Telecom Experience Audit

When everything is a priority, nothing is.

Role: UX Research & Strategy

Timeline: 2 weeks

Team: Product Management, Design, Strategy

Overview

A major US telecommunications provider had an account management experience that had grown without direction for years. Navigation accumulated. Flows broke. Users got lost trying to do basic things like pay a bill or add a line. My team was brought in to find out exactly how bad it was and to build the case for what fixing it could look like. I led the UX audit, mapping three end-to-end user flows against Nielsen's heuristic standards, triaging every finding by severity, and delivering a strategic recommendations framework that leadership used to pursue further client work orders.


Problem

What we found wasn't one broken thing, it was a system that had grown without a coherent experience strategy behind it. Invoices led to blank pages. Breadcrumbs disappeared mid-flow. Users trying to add a device were redirected out of the purchase flow entirely by a link that opened a new window instead of a modal. Each issue in isolation was a bug. Together they were a signal that the experience had never been owned end-to-end.

Key Insight: The experience wasn't broken. It was unmanaged. Those are two different problems with two very different solutions.


Research & Process

Scope

We mapped three primary user flows that represented the highest-frequency jobs customers came to the platform to complete: purchasing a new device, adding a line, and paying a bill. Each flow was walked end-to-end and evaluated against Nielsen's ten heuristic standards.

Heuristic Evaluation

Every screen in each flow was evaluated and findings were triaged into three severity levels Good, Needs Work, and Critical. Critical findings were those that actively blocked task completion or removed users from the experience entirely. Needs Work findings degraded confidence and clarity without fully breaking the flow.

Opportunities Framework

Findings were synthesized into five strategic opportunity pillars: Journey, Data, Content, Support, and Tools. This framing translated UX findings into business language that strategists and PMs could take directly into client conversations.
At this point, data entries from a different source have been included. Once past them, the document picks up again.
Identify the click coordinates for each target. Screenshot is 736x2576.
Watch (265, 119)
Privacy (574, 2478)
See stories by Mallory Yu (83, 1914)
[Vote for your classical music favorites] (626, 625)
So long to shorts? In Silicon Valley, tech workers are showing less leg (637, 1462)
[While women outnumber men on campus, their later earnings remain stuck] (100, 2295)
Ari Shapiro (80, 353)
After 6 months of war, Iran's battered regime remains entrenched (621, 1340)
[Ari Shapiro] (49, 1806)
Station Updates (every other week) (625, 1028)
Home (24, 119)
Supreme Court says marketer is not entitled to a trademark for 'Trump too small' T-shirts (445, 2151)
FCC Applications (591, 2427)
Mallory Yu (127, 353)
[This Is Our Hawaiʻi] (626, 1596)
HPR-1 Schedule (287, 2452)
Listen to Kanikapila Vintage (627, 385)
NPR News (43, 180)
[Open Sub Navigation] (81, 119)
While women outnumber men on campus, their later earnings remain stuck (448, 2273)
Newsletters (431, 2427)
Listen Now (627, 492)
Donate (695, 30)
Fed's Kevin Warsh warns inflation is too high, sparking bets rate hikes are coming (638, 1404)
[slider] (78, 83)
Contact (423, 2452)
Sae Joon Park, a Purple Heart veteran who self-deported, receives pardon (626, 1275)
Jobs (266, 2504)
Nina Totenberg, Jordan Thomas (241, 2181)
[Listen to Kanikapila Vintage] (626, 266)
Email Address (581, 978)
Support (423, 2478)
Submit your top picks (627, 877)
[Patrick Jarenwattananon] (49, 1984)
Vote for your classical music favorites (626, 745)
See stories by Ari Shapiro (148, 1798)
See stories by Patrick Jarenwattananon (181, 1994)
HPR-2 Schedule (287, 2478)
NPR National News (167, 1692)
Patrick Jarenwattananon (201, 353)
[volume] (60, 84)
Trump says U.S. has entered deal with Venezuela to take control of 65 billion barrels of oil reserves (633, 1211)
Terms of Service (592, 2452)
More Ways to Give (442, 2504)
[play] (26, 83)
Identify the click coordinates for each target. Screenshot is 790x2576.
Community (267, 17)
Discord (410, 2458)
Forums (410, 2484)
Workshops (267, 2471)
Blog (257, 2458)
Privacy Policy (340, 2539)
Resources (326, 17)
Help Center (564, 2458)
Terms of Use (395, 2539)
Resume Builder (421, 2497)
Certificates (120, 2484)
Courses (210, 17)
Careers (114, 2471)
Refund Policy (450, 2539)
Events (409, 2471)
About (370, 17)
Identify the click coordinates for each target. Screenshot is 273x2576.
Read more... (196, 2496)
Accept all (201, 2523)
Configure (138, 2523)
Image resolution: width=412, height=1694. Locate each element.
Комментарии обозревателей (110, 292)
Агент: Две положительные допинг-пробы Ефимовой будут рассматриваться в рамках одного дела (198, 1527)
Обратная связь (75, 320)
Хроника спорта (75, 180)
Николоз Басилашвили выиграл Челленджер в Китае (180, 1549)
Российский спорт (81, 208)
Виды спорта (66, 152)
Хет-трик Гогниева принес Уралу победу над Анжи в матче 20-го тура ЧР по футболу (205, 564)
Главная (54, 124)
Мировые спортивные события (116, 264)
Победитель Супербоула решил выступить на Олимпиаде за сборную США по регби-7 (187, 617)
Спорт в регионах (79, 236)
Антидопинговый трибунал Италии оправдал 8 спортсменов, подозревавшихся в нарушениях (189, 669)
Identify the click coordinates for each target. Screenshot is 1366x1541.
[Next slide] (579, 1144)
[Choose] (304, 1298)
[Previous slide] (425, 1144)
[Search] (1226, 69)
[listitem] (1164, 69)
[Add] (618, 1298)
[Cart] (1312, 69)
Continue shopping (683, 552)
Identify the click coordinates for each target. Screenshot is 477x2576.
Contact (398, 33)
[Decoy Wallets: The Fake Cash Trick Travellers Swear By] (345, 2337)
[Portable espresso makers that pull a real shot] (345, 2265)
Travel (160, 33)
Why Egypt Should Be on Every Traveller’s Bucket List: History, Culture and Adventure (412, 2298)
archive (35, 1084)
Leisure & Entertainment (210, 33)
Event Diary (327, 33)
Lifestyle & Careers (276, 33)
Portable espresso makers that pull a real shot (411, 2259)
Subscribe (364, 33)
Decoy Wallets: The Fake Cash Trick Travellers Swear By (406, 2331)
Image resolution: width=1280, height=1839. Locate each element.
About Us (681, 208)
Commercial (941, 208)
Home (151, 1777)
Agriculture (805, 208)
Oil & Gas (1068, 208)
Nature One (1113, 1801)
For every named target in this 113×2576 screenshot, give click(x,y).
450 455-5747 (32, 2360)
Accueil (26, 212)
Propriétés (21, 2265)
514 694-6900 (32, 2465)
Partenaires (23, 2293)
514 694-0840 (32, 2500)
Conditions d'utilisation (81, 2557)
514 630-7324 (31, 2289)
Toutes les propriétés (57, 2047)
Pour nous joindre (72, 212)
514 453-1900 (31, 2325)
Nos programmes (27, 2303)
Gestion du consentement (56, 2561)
Findings & Recommendations

The most significant finding was the pattern. Across all three journeys, the same heuristics failed repeatedly: consistency and standards, error prevention, and navigation and structure. That repetition told us this wasn't a design execution problem. It was a systems problem. No one had ever owned the experience holistically.

High-level recommendations were organized around five themes: proactivity, support, navigation and findability, content clarity, and tailored experiences. Quick wins such as consistent breadcrumbs, simplified pathing, and natural language content were identified separately from longer-term strategic investments like personalization and AI-assisted support.

Impact

The audit deliverables were used by strategy and product leadership to re-engage the client and make the case for a broader design partnership. The work demonstrated not just where the experience was failing, but what a prioritized path forward could look like and why it mattered at a business level.


Reflection

This project taught me something important about the difference between thoroughness and usefulness. A comprehensive audit is only valuable if the people receiving it feel equipped to act and not just file it away as a to-do list. I learned to organize findings around opportunity rather than failure, and to speak the language of the people who have to carry the work forward after you leave the room.

It also reinforced that the most senior thing a designer can do sometimes isn't design anything at all. It's seeing the full system clearly, and helping others see it too.